Your goal | Wherever the string "agent" appears in a line of the listing below, report that line.

Records provided |
• • • • • • •

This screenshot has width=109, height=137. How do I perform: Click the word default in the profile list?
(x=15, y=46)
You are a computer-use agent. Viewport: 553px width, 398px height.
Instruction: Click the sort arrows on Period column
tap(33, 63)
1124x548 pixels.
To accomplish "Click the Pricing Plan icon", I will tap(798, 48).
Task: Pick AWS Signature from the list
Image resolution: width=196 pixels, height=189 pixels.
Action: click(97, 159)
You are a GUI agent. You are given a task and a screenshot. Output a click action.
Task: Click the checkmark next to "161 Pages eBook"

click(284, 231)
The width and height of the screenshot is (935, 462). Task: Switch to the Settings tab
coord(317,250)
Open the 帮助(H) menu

• • • • • • •

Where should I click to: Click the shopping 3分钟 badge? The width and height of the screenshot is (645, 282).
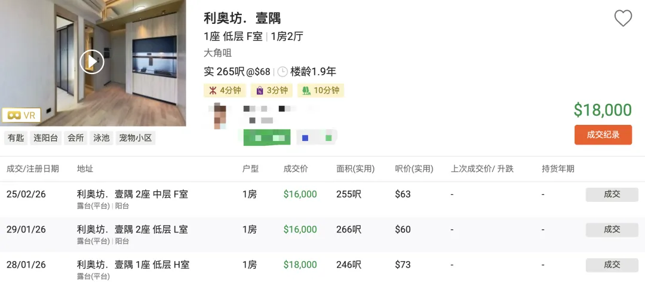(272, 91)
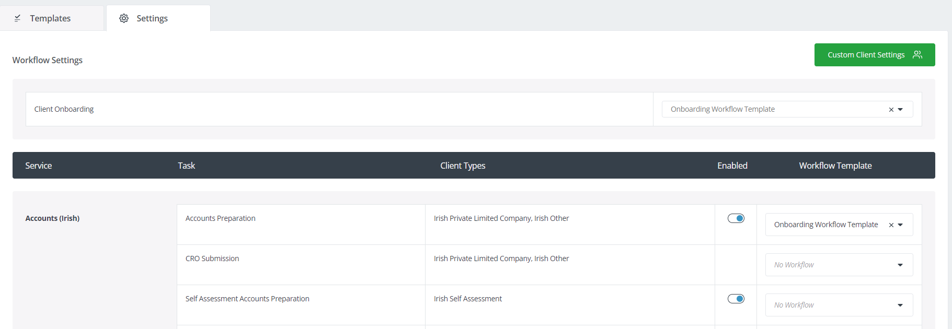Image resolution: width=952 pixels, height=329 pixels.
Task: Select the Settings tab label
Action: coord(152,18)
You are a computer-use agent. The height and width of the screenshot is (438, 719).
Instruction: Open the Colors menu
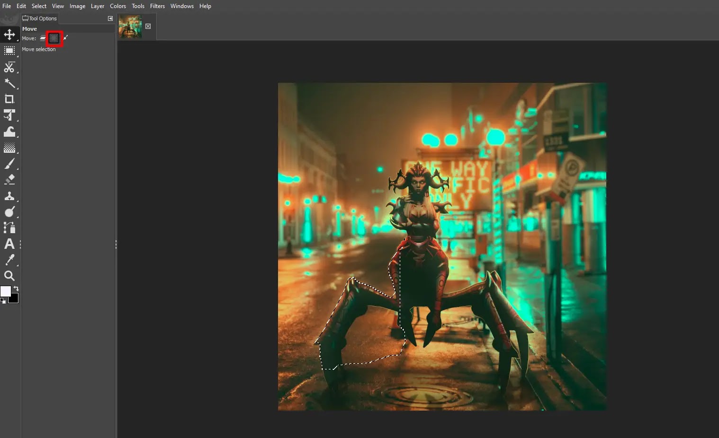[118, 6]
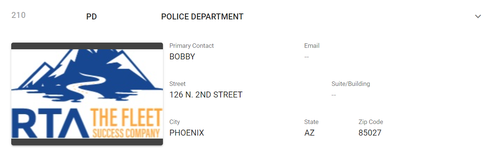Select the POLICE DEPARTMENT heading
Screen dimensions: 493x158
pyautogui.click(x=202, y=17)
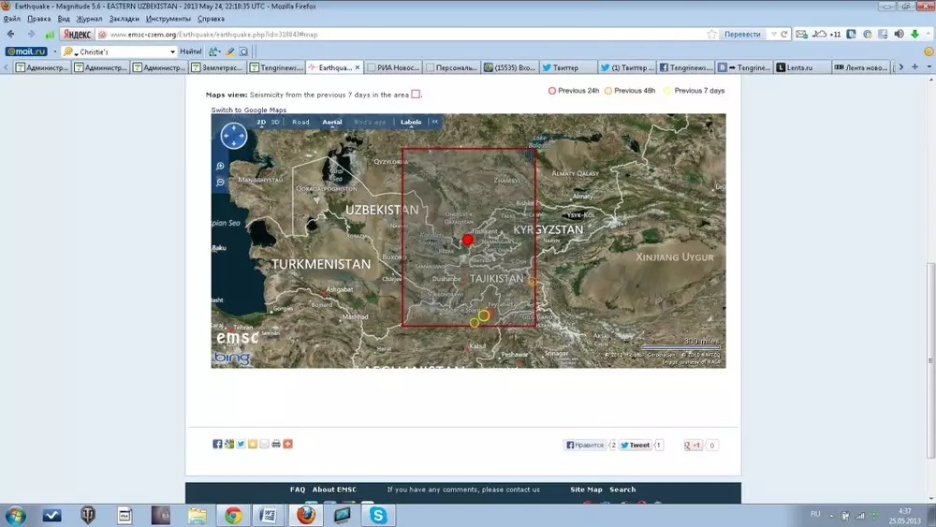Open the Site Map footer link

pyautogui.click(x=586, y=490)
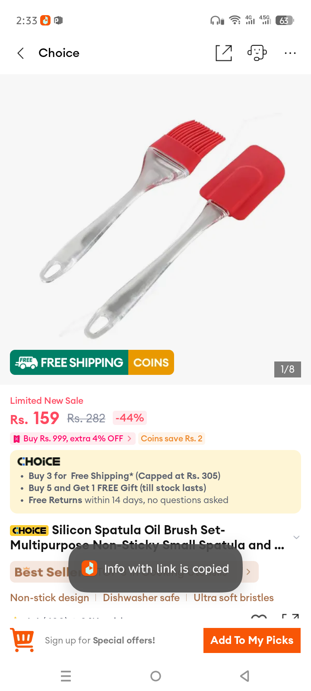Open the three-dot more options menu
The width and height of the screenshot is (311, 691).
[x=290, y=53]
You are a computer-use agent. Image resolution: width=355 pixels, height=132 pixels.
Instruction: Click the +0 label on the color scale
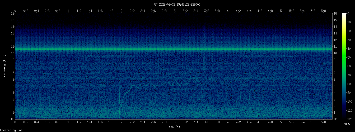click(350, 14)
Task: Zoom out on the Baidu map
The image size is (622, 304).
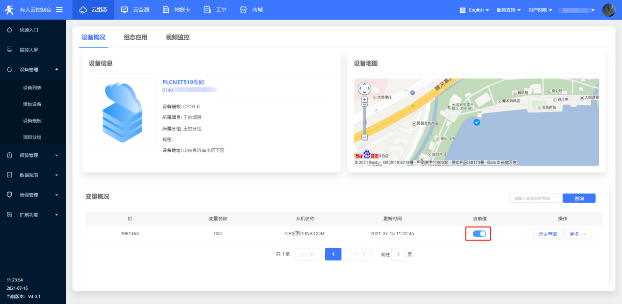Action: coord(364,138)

• • • • • • •

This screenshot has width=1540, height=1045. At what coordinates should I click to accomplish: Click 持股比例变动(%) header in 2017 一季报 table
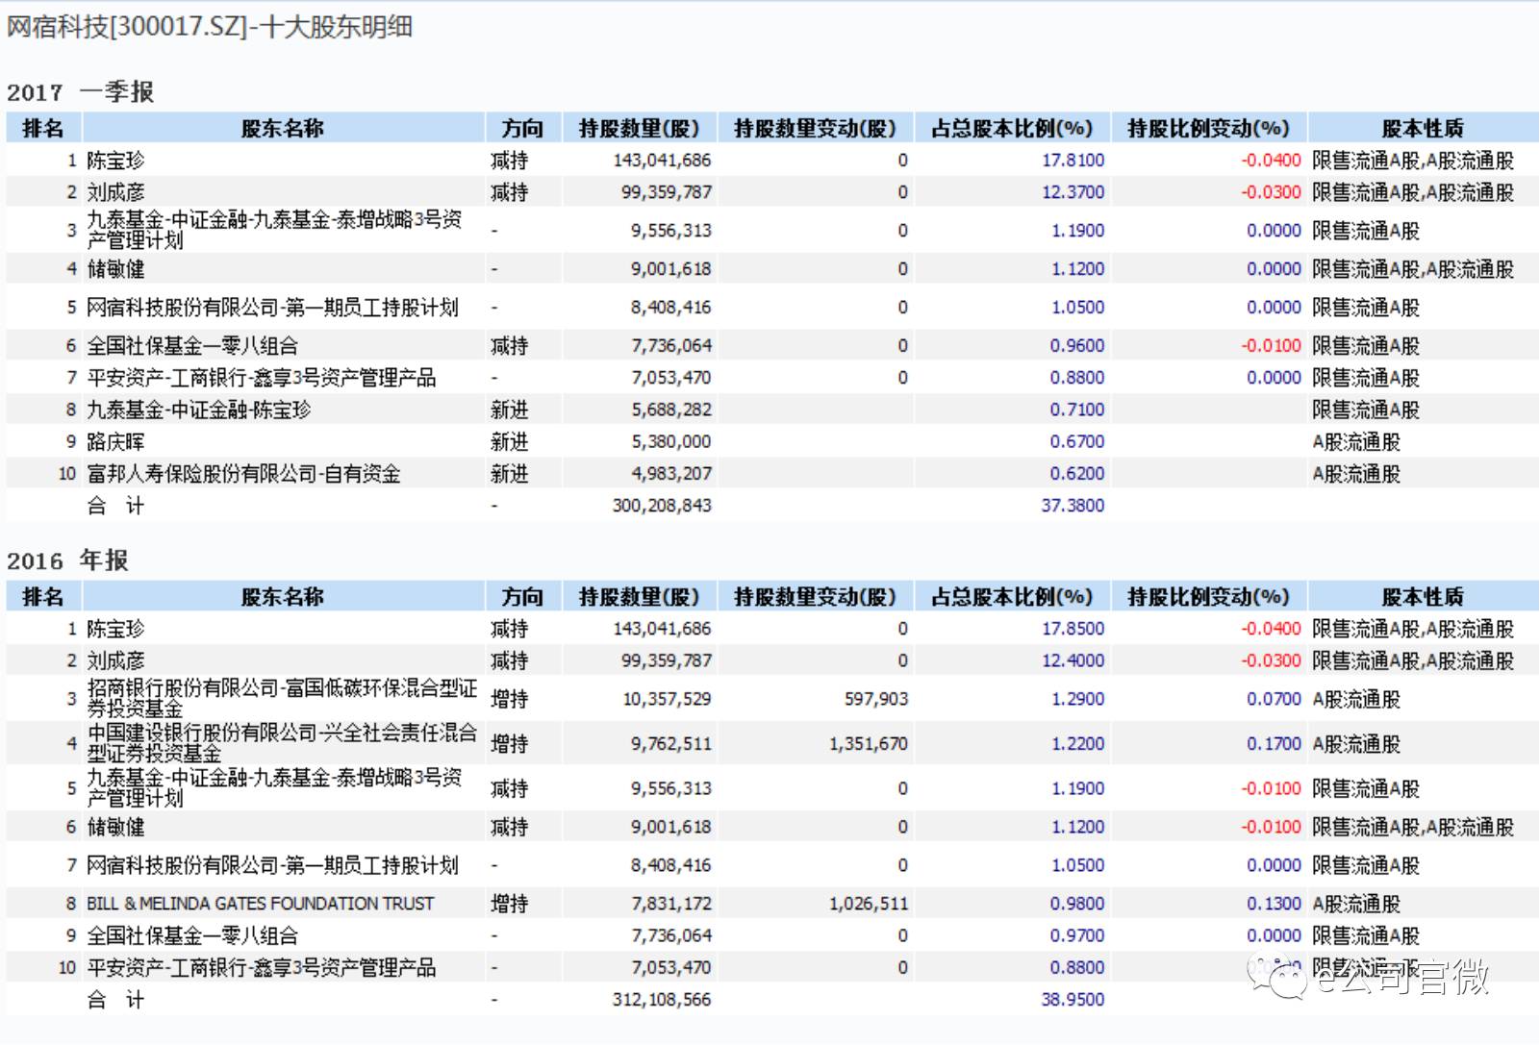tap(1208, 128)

• • • • • • •

Answer section |
You are a computer-use agent. Viewport: 553px width, 398px height.
You are a GUI agent. You are given a task and a screenshot. Output a click action.
You are a computer-use agent. The height and width of the screenshot is (438, 719).
You are a computer-use agent. Image resolution: width=355 pixels, height=132 pixels.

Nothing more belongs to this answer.